● **DATASET RECORDS**:
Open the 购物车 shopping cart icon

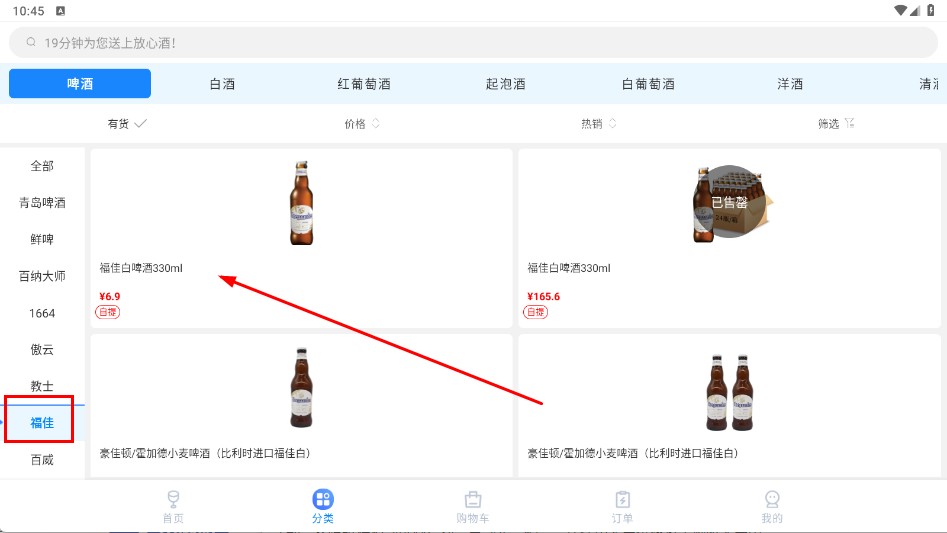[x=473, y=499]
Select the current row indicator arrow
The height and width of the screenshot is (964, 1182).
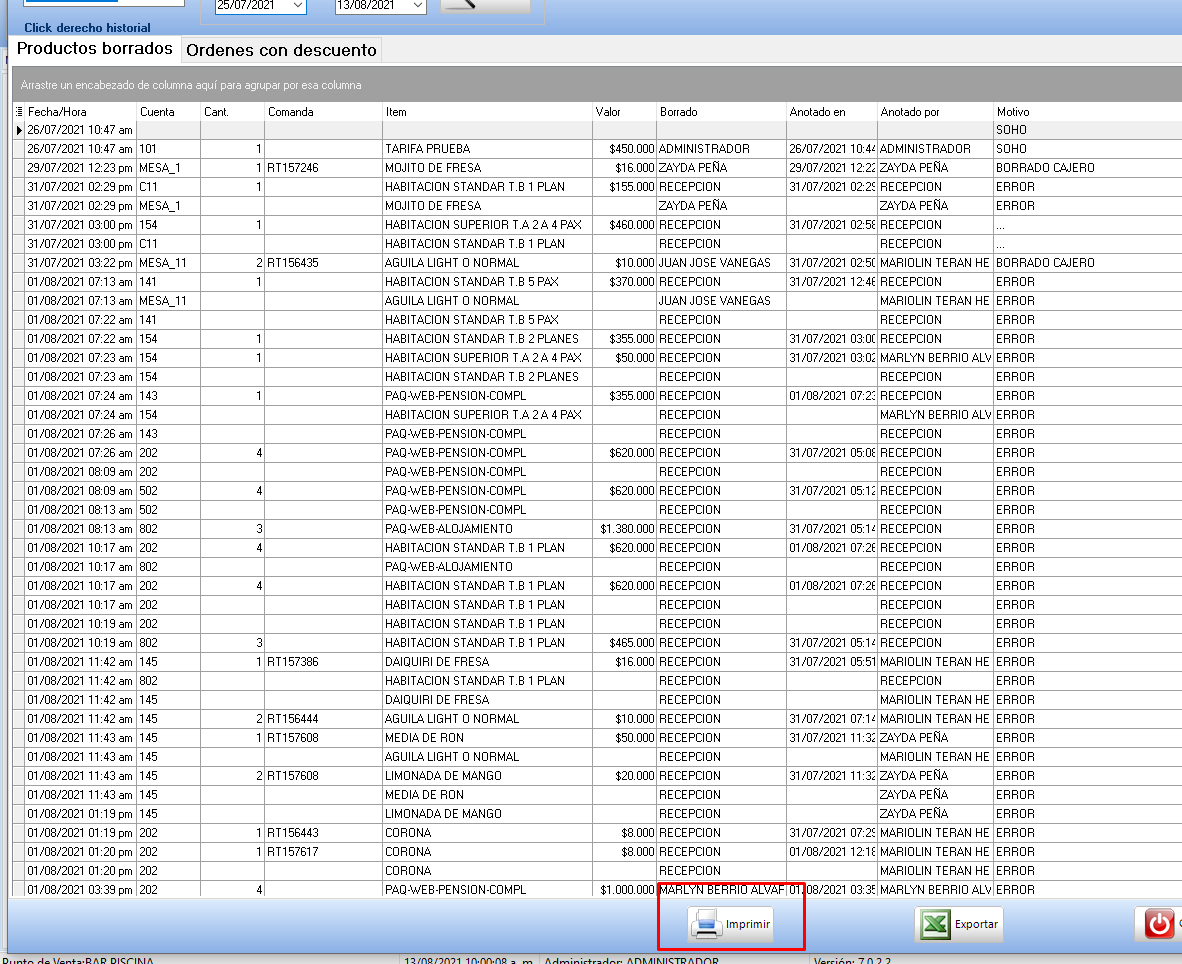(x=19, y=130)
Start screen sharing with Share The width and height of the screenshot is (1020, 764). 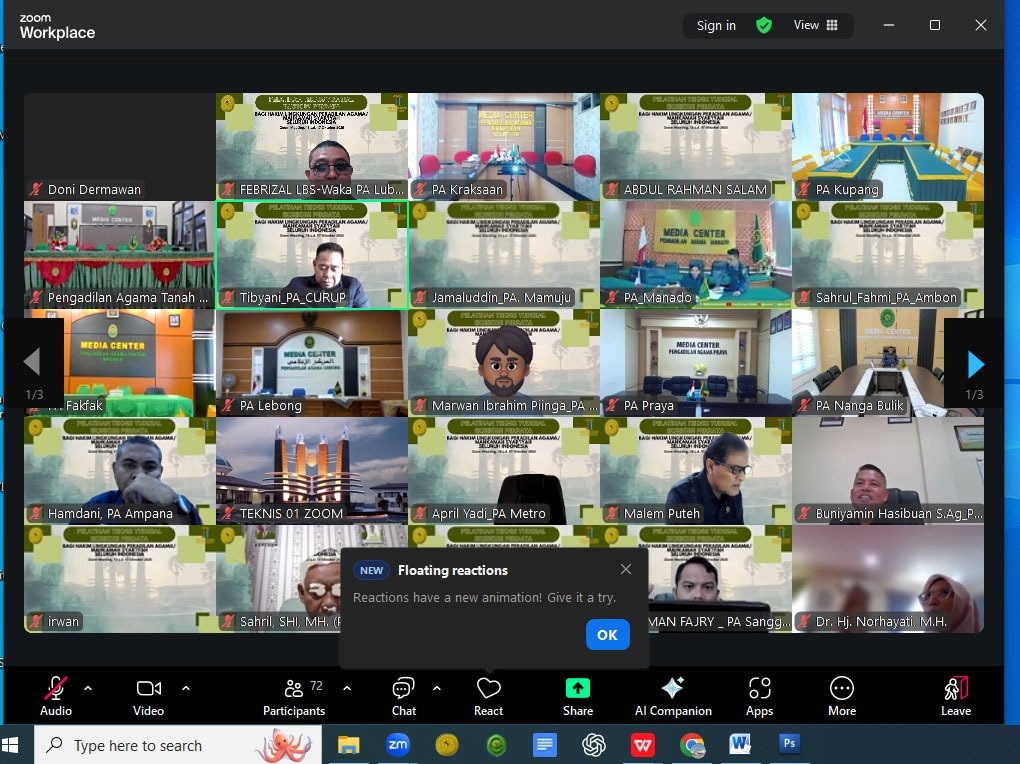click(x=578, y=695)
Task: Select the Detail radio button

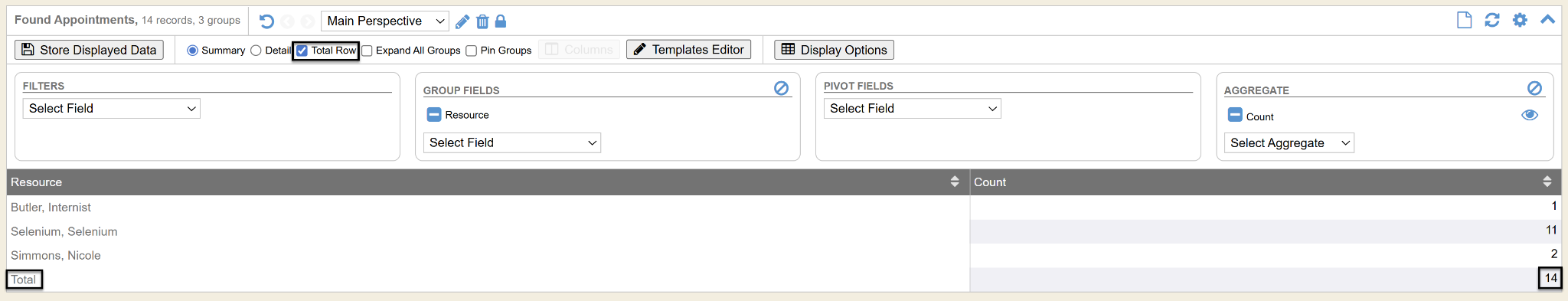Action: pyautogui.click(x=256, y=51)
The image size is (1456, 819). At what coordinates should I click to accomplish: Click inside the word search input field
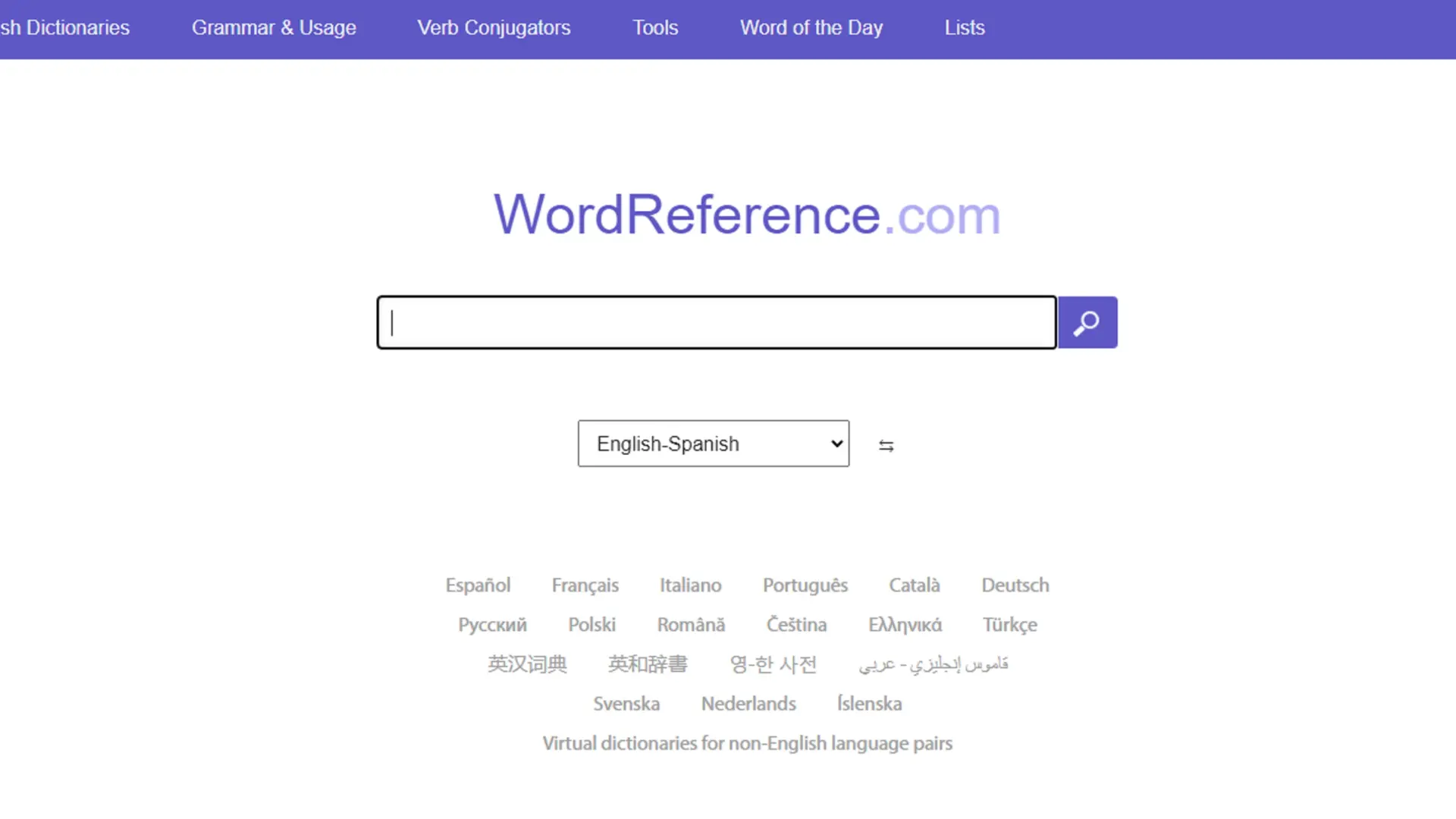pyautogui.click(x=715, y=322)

--

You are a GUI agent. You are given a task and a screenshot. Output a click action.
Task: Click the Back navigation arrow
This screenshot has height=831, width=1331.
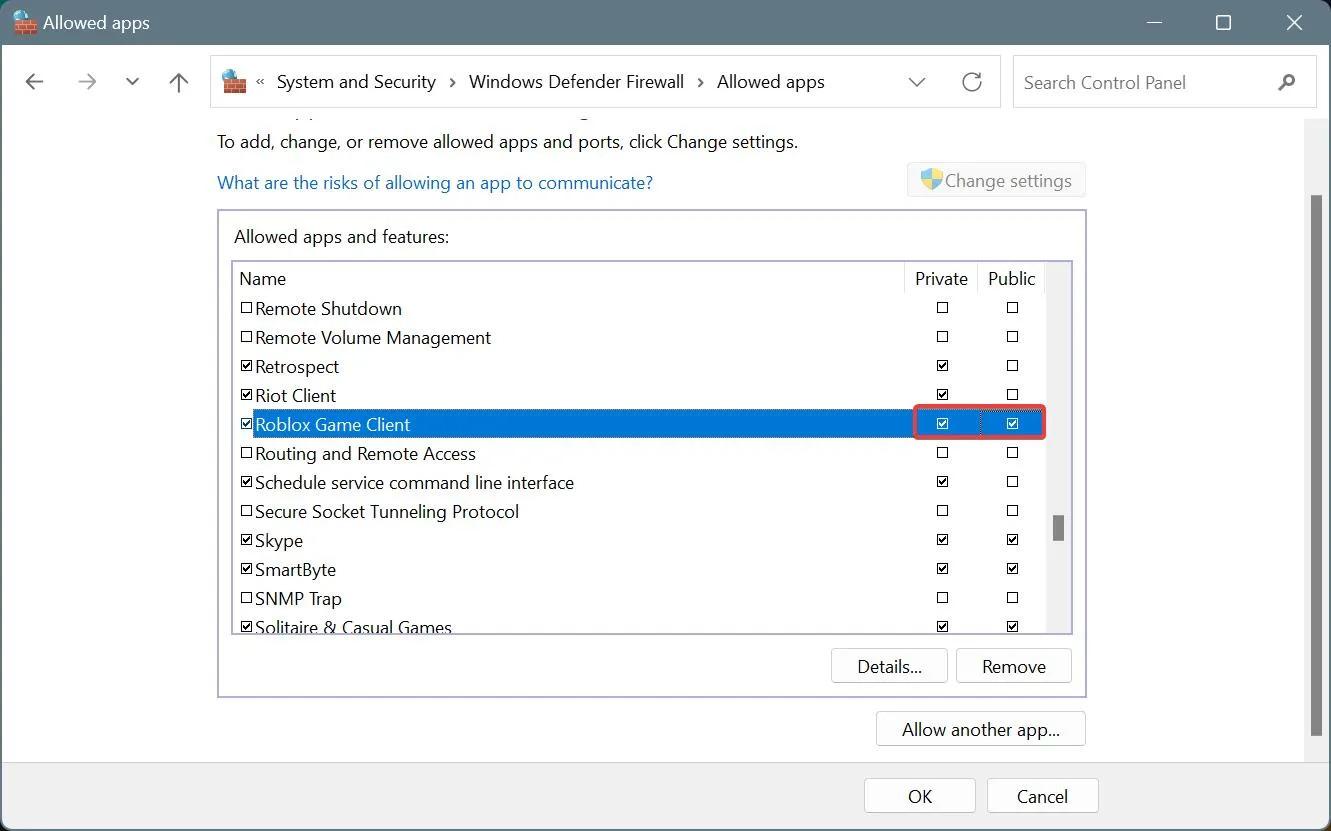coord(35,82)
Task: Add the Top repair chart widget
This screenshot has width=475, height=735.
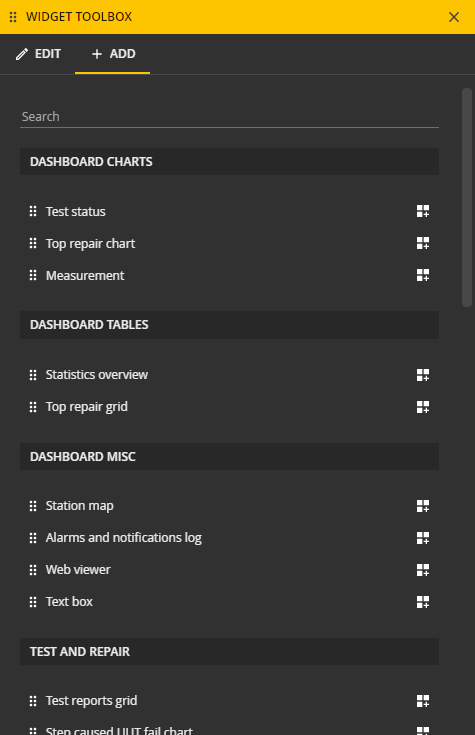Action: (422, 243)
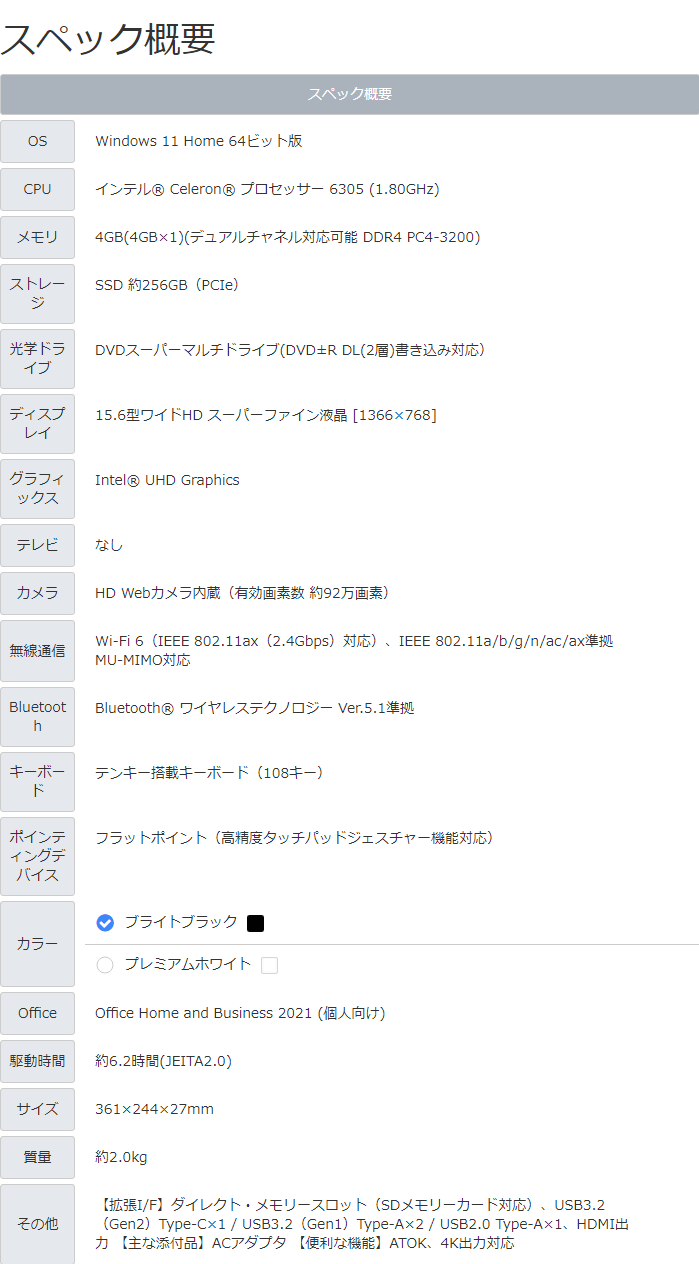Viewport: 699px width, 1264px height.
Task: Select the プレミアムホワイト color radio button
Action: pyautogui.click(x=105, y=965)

...

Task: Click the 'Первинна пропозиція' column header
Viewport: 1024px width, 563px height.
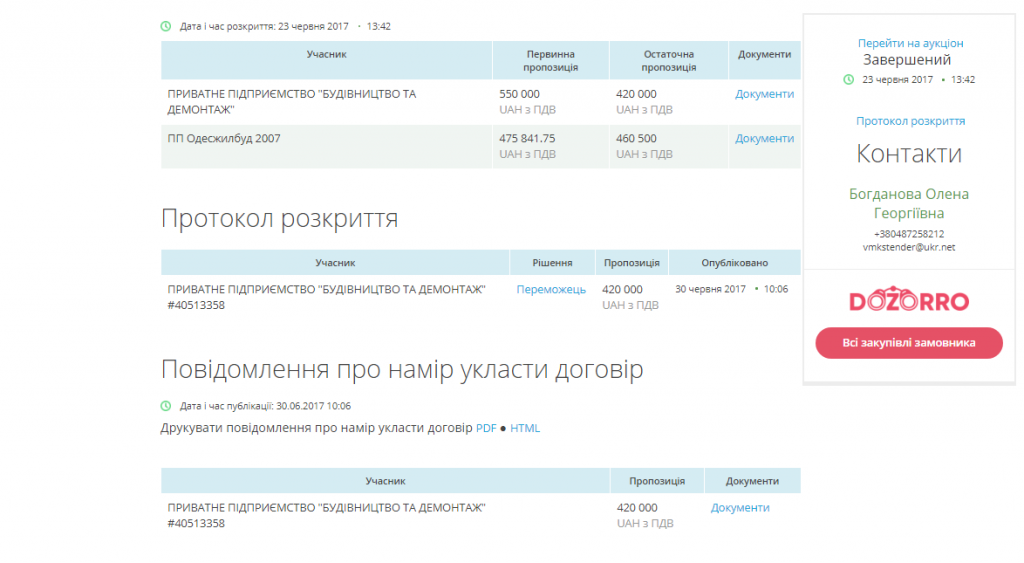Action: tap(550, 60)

● **PROBLEM DESCRIPTION**:
Recast the rows as a numbered list, starting at the line that contains "The image size" and ending at the line that contains "pyautogui.click(x=715, y=322)", with blank lines left out. Leave the pictures out of the answer.

● **EXERCISE SOLUTION**:
1. The image size is (1456, 819). At what coordinates should I click to accomplish: Click inside the word search input field
2. pyautogui.click(x=715, y=322)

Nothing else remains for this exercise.